Mas entretanto já passou muito tempo, e a ignorância da partitura é agora indesculpável. Não estar consciente que uma tecnologia vem equipada com um programa de mudança social, manter que a tecnologia é neutra, assumir o pressuposto de que a tecnologia é sempre amiga da cultura é, neste momento mais tardio, estupidez pura e simples. Além disso, já vimos o suficiente por esta altura para saber que mudanças tecnológicas nos nossos modos de comunicação são ainda mais conduzidas ideologicamente que mudanças nos nossos modos de transporte. Introduza-se o alfabeto numa cultura e alterar-se-á os seus hábitos cognitivos, as suas relações sociais, as suas noções de comunidade, história e religião. Introduza-se a imprensa com caracteres móveis e far-se-á o mesmo. Introduza-se transmissão de imagens à velocidade da luz e far-se-á uma revolução cultural. Sem um voto. Sem polémica. Sem resistência de guerrilha. Aqui está a ideologia, pura, senão mesmo serena. Aqui está a ideologia sem palavras, e ainda mais poderosa pela sua ausência. Tudo o que é necessário para que pegue é uma população que devotamente acredite na inevitabilidade do progresso. E neste sentido todos os americanos são marxistas, pois acreditamos sempre que a história nos move em direcção a um paraíso pré-organizado e que a tecnologia é a força por trás desse movimento.

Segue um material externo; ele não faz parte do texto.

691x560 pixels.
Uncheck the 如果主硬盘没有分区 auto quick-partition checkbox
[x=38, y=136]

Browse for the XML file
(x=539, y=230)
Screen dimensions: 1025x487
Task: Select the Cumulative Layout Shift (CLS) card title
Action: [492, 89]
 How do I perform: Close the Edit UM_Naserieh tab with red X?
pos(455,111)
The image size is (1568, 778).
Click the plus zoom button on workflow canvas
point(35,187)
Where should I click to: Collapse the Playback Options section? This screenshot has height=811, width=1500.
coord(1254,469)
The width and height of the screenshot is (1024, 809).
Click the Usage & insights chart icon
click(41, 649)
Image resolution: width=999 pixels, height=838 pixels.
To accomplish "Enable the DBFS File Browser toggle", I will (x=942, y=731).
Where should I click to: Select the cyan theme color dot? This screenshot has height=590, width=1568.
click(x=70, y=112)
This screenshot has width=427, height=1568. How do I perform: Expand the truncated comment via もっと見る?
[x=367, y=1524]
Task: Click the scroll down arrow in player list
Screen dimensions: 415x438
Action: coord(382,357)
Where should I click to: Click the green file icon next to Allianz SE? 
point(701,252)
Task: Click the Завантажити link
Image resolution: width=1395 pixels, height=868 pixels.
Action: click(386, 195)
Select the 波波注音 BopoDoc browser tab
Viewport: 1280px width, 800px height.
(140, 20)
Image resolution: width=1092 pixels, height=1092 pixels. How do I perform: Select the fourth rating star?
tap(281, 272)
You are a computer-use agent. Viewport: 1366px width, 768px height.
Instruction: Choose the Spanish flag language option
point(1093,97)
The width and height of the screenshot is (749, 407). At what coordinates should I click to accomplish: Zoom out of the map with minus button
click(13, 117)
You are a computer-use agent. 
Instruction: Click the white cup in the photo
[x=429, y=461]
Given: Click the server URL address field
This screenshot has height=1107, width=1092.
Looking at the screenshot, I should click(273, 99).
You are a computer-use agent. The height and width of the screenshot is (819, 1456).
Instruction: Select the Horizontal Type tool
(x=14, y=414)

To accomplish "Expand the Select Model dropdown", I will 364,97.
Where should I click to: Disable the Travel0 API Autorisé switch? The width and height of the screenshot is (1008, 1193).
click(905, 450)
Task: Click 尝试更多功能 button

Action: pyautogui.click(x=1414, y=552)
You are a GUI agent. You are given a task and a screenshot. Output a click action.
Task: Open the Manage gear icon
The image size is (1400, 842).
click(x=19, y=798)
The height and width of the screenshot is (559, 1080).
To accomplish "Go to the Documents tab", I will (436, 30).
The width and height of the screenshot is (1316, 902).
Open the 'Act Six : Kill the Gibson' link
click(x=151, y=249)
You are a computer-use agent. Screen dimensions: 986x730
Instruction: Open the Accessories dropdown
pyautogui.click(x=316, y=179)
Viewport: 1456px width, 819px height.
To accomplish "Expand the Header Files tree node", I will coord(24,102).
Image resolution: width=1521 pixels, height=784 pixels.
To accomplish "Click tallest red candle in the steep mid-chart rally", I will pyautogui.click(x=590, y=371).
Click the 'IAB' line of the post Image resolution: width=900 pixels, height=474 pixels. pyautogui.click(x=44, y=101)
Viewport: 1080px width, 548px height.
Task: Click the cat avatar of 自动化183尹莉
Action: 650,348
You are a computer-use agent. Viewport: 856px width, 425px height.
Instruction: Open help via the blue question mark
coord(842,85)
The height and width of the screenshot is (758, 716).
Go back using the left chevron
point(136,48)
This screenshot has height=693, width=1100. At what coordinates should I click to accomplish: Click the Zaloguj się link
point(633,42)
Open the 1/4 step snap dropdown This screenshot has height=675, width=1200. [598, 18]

Assim, existem dificuldades quase inultrapassáveis para quem escreva um livro como este e o queira terminar com alguns remédios para a aflição. Em primeiro lugar, nem toda a gente acredita que uma cura é necessária, e em segundo lugar, provavelmente ela nem existe. Mas enquanto fiel Americano que assimilou a inabalável crença de que onde há um problema tem de haver uma solução, concluirei com as seguintes sugestões.
(...)"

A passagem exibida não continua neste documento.